Às vezes excrementos. (18/12/2024)
Às vezes escrevemos coisas que pensamos, mas não acreditamos. E quando se adiciona uma rima, um ritmo, ou qualquer coisinha artística no meio se torna profundo. Quando eu tinha 14 anos eu tive meu primeiro beijo, aos meus 18 tive o meu segundo, não tive nenhum outro desde então; uns dizem que é por introversão, mas digo que é por medo de me aproximar de alguém sem saber solicitar, por não conseguir conversar com alguém que entenda noventa porcento das referências à política brasileira da década de 1920, ou por não conseguir ser romântico, não ter a arte do flerte.
Por
muitas vezes eu torno uma possibilidade de romance, de flertar, em um resumo da
carreira do apresentador e empresário Roberto Justus.
Esse
é um problema, estou sempre preparado para ser a punchline, para ser o
otário da vez. Não fui programado para ganhar.
Quando
eu podia ser vangloriado eu acabo me atrapalhando.
No
sétimo ano eu me descubro como um dos melhores goleiros de futsal do meu
bairro. Podia gastar horas na frente do gol com um time sem defensores e não
sofreria nenhum gol. Fui do último a ser escolhido na educação física para cobiçado
a ponto de gerar briga entre quem escolhia. Chegou a época da interclasse, a
competição mais esperada em todo o futebol da Escola Estadual Jardim Ipanema,
todo mundo queria que eu fosse o goleiro, e até estava prestes a me inscrever.
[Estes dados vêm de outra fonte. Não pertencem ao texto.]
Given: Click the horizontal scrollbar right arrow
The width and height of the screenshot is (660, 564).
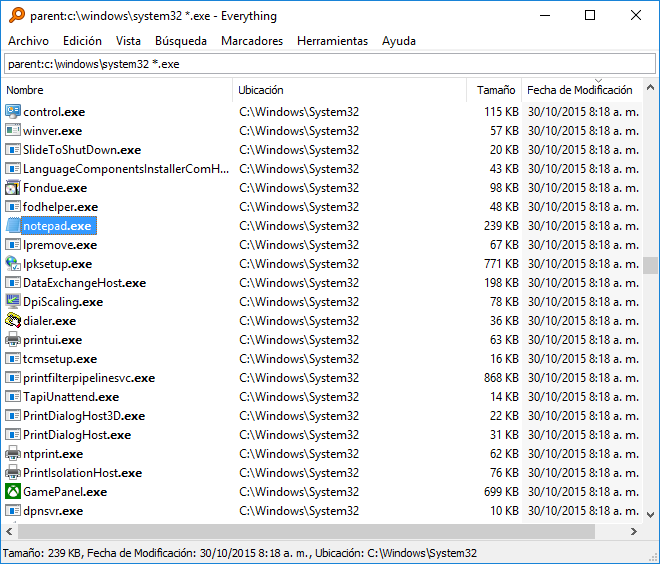Looking at the screenshot, I should click(x=633, y=532).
Pois então, um outro garoto que também era goleiro queria mais do que eu e era
melhor nesse negócio de goleiro do que eu.
Eu
paguei para um menino que eu não conheço entrar no meu lugar na interclasse.
Minha sala ficou em segundo.
Sempre
encarei o fracasso como uma possibilidade de uma piada, uma piada nas minhas
custas, mas uma piada. E sinto que irei continuar encarando isso como tal.